### Problem details
Entries follow. Give back exactly the lines starting at the one containing "View Files for" and ending at the one containing "Screen dimensions: 1009x776", and no other lines.

### Data for analysis
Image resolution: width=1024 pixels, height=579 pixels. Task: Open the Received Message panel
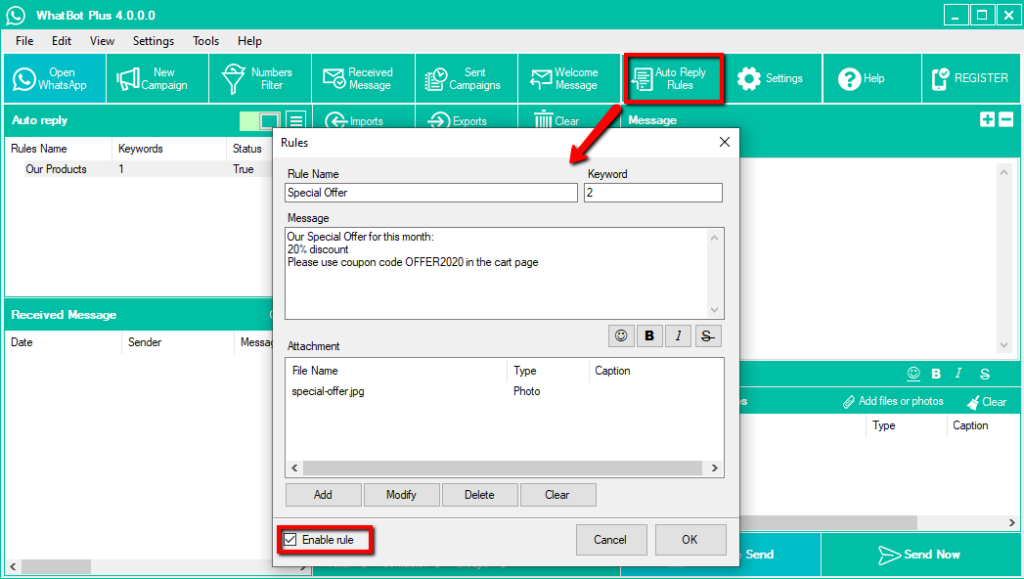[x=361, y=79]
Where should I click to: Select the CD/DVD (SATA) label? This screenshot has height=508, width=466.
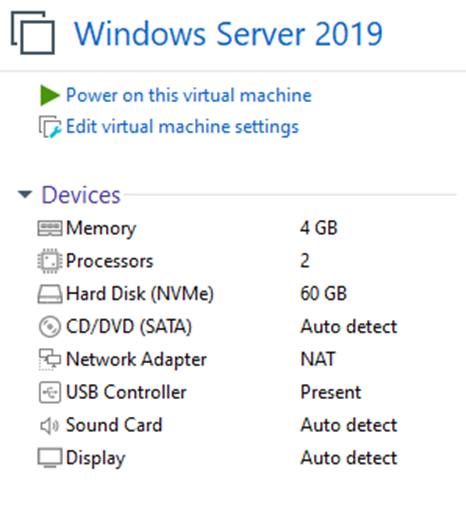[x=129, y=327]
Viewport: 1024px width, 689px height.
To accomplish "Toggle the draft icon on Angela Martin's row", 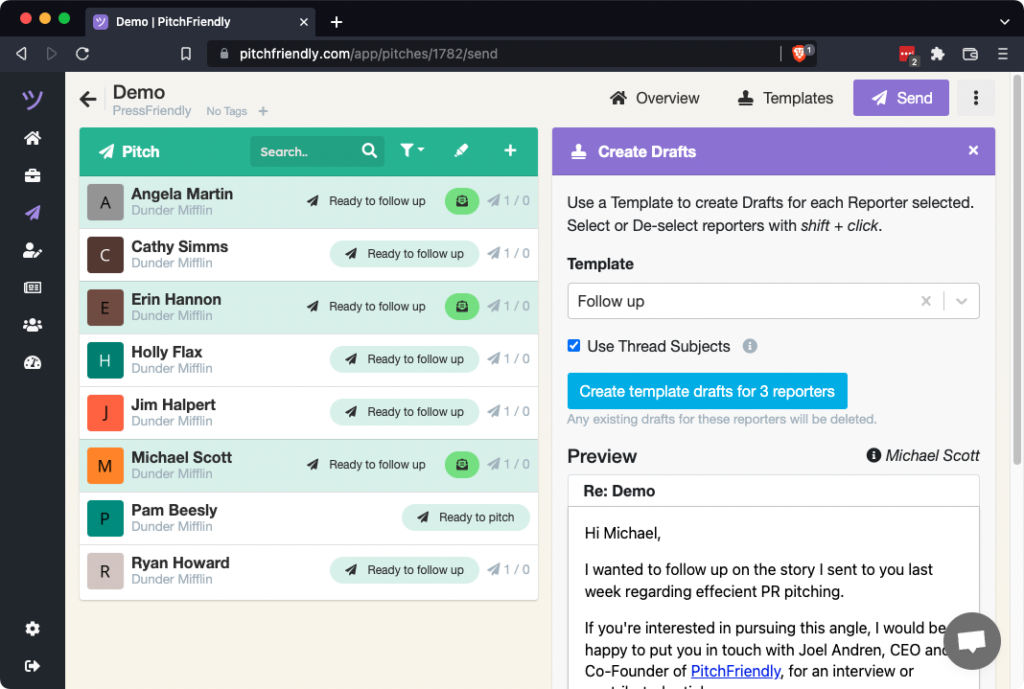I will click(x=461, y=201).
==
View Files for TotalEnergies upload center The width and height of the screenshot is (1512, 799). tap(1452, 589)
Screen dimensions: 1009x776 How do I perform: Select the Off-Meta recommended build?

### Exercise result
View Files for TotalEnergies upload center The width and height of the screenshot is (1512, 799). tap(1452, 589)
Screen dimensions: 1009x776 How do I perform: Select the Off-Meta recommended build?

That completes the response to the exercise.